Study allays some concern that high-deductible health plans cause people to put off care, although authors urge caution in interpreting the results.
Most Americans with commercial health insurance are now in high-deductible health plans (HDHPs). The coverage is a trade-off: lower premiums (employers like that) but with that comes exposure to higher out-of-costs. Some healthcare policy experts have been wary of HDHPs. Results from the famous RAND Health Insurance Experiment in the ’70s and ’80s found that high-cost sharing could lead to poorer health outcomes among the poorest and sickest in a population of covered lives, although the overall conclusion of the study was that modest cost sharing was not associated with negative cost sharing. Studies since have found that high deductibles are associated with poor outcomes for low-income people.
J. Frank Wharam
Underlying the skepticism HDHPs is that cost sharing causes people to put off healthcare — going to the doctor, getting a prescription — and that the delay results in people missing out on preventive steps and early interventions that, on average, keep people healthier.
But results of a study published last week in JAMA Network Open suggests that some of the worry HDHPs is misplaced. J. Frank Wharam, M.D., M.P.H., and his colleagues reported results showing that enrollment in n HDHP plan was not associated with an increased risk of a major cardiovascular event, such as a heart attack or stroke, among people who are more likely to experience one. What’s more, HDHPs didn’t increase the risk among some important subgroups — people with diabetes, for example.
The thought bubble: So maybe HDHPs aren’t so bad after all.
But Wharam, who is director of the Division of Health Policy and Insurance Research in the Harvard Medical School Department of Population Medicine, and his colleagues suggest caution in interpreting their results and offered several explanations. Recent versions of HDHPs have low or zero out-of-pocket costs for medications and preventive services. An HDHP that removes those costs may remove an impediment to getting the kind of services that stave off a heart attack, stroke or some other cardiovascular event. Of course, this caveat argues in favor of the current version of HDHP.
Another reason for their findings, say Wharam and his co-authors, may be that the deductibility threshold of $1,000 that they used to define an HDHP is quite low. They ask whether the HDHPs would be so benign with respect to cardiovascular events were the threshold (and more in keeping with current deductibles used In HDHPs) Finally, they said the results may change with a longer follow-up period. And, as with any observational studies, there’s a question about whether confounding factors might have explainedthe outcome.
Still, these finding definitely adds a twist to the HDHP plot. It isn’t a study that can be dismissed because it was small. Wharam et al. used data from a large national commercial insurer and Medicare Advantage. The high-deductible “intervention” group included about 160,000 people who were switched into to high-deductible ones by their employers. The control group included almost 1.5 million people who stayed low deductible plans. People in both groups were at heightened risk for a “major adverse cardiovascular event” by virtue of having diabetes, high blood pressure, high cholesterol, or cardiovascular disease.

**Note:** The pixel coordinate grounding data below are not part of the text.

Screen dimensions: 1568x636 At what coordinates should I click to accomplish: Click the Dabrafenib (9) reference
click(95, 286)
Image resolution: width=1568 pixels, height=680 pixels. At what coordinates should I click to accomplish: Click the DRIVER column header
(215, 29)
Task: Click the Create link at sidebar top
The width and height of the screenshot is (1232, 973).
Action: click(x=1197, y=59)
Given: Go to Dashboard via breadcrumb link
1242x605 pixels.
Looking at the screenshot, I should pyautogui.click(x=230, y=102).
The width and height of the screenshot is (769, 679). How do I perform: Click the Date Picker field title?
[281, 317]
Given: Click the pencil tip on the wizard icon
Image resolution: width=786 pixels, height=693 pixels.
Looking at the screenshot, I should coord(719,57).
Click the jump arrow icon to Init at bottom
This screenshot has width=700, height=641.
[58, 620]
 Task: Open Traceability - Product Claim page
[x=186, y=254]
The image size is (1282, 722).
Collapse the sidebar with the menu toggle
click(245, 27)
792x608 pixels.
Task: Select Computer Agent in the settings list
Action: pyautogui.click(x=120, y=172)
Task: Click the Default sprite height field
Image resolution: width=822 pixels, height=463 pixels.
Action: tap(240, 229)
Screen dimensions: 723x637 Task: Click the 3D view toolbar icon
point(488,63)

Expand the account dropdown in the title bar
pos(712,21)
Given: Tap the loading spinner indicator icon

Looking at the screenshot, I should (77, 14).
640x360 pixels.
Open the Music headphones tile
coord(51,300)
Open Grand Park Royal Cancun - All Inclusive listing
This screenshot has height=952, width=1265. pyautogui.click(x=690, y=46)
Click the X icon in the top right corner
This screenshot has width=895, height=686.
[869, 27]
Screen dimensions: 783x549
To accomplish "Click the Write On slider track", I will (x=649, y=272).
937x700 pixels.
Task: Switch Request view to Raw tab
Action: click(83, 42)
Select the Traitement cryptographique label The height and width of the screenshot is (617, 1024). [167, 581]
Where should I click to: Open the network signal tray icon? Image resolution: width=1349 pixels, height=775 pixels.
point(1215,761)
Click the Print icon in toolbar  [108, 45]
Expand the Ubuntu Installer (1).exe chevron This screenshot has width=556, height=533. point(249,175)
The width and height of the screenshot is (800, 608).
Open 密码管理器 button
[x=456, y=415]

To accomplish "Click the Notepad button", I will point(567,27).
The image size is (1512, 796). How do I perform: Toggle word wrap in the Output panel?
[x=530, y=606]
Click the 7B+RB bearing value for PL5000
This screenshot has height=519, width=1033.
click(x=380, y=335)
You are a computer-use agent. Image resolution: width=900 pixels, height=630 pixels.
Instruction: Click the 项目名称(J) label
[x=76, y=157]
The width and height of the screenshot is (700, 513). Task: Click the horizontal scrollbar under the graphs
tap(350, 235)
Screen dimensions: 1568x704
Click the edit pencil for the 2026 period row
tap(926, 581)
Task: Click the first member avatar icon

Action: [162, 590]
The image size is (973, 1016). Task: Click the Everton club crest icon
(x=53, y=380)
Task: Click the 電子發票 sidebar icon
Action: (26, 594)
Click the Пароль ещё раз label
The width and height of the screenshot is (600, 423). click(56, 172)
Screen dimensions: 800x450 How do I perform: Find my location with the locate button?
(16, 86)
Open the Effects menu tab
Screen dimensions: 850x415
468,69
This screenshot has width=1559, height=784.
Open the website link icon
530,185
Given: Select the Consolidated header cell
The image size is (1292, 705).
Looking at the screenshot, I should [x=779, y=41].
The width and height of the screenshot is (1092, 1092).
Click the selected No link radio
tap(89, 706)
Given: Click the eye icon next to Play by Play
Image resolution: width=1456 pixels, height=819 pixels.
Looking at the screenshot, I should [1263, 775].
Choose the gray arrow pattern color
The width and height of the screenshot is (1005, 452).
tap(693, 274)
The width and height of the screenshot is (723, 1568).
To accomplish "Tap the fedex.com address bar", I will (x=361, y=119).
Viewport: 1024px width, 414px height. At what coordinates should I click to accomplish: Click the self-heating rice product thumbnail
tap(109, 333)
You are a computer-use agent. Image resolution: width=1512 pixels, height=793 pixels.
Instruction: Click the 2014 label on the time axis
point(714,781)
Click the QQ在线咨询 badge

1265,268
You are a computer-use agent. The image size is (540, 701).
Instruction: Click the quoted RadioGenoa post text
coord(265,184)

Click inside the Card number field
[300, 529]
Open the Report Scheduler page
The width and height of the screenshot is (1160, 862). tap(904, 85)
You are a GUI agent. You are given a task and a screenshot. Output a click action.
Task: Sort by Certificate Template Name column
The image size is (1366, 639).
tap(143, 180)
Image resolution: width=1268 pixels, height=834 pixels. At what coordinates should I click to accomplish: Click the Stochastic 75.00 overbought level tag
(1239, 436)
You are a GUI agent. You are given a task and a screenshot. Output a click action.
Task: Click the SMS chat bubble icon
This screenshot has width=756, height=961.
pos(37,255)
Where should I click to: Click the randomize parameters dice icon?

“Our findings provide a measure of reassurance that HDHP enrollment was not associated with an appreciable increased risk of major adverse cardiovascular outcomes during four follow-up years,” wrote the researchers, a team that included Joseph P. Newhouse, Ph.D., who was project leader of the RAND Health Insurance Experiment. But they also cautioned against promoting HDHPs among low-income people (they said that their study was not powered to look at vulnerable subgroup) and recommended that researchers look into HDHPs with and without features such as exempting medication from the deductible. They noted a rule change they pointed to a federal government decision last year that allows HDHPs with health savings accounts to exempt “secondary preventive medications” — such as those for controlling diabetes — from the annual deductible.